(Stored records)
-=-=-
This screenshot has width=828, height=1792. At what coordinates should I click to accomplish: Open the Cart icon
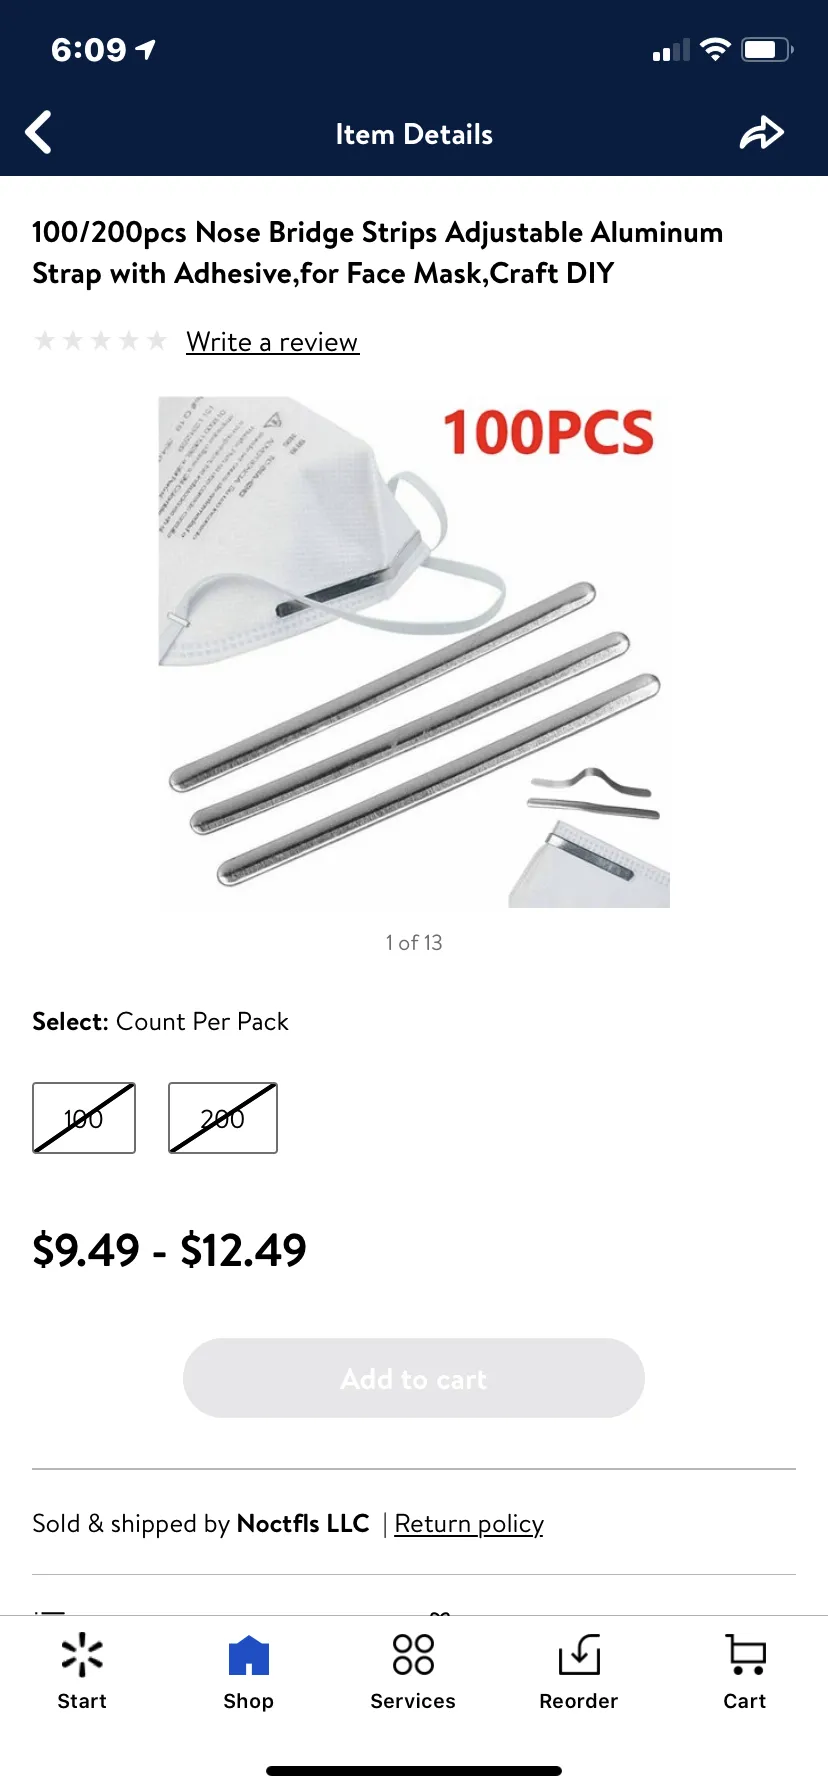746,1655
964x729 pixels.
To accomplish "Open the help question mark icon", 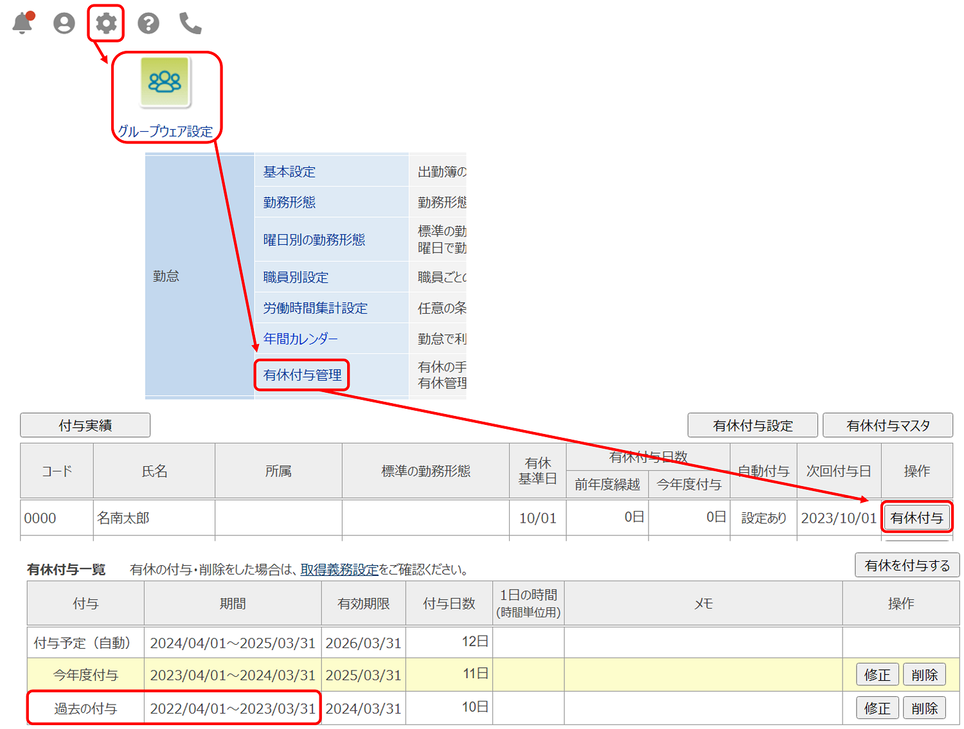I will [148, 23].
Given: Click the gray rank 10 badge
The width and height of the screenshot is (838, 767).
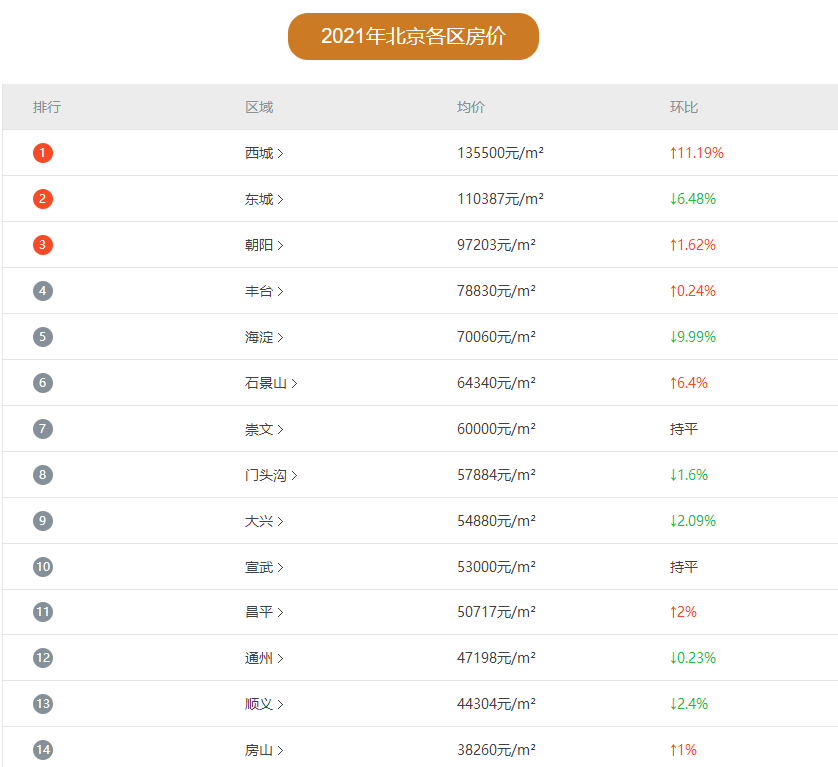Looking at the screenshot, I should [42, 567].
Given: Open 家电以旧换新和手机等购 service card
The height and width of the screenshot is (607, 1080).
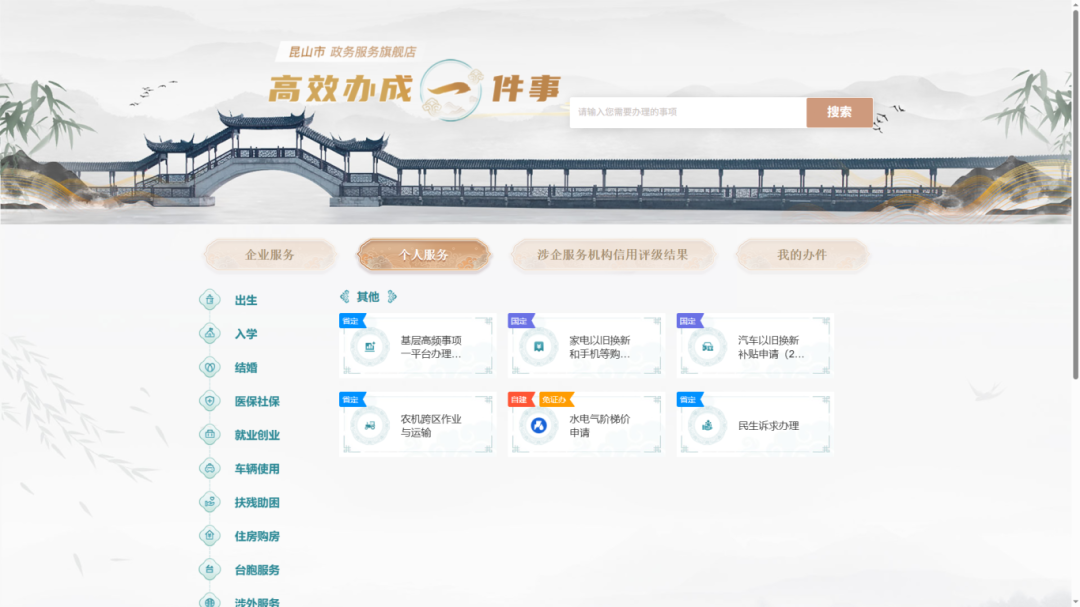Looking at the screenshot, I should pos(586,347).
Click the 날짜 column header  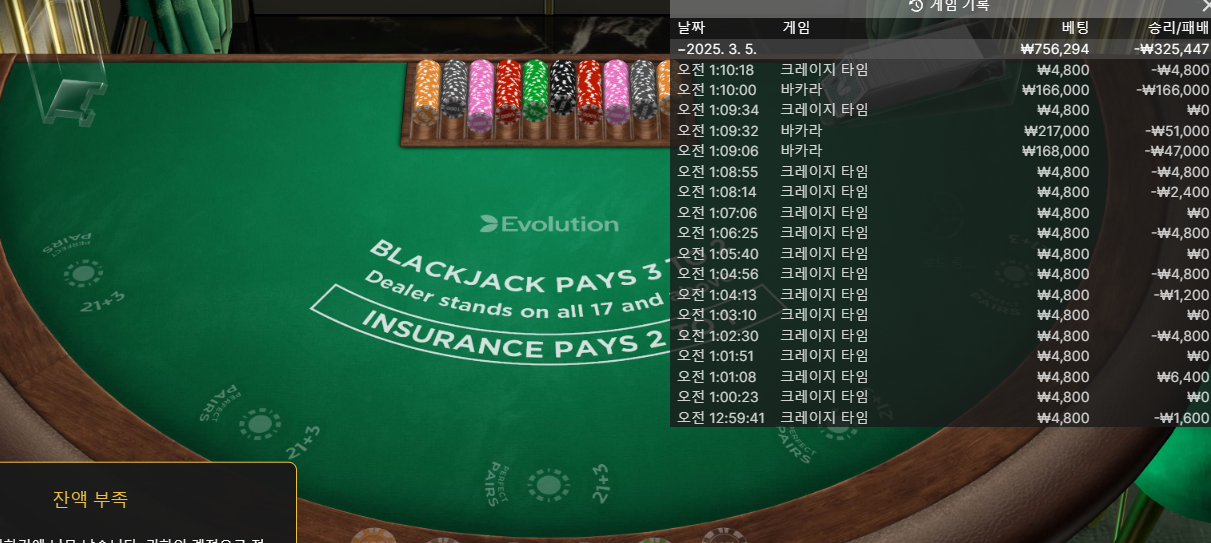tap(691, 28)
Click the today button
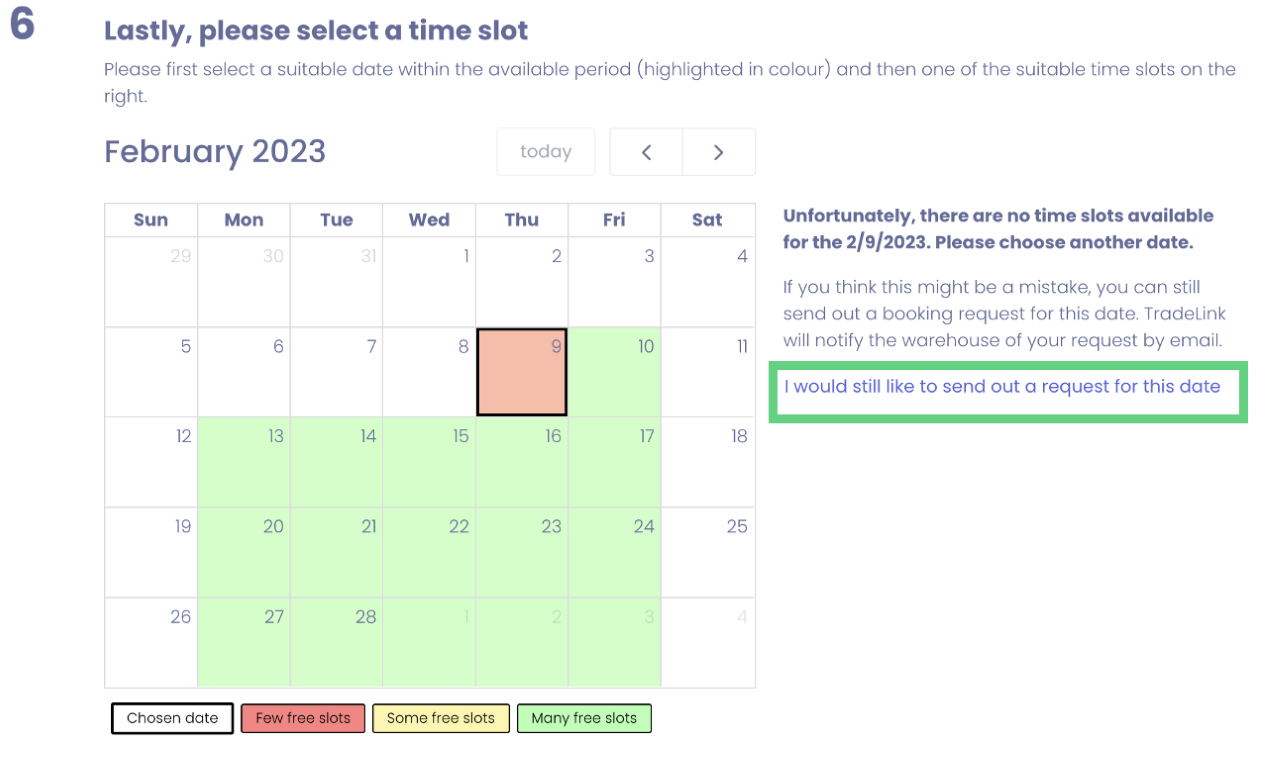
-=-=-
● Task instructions
Reply with only the number of lines in the entries that contain the word "Given".

● Your response
2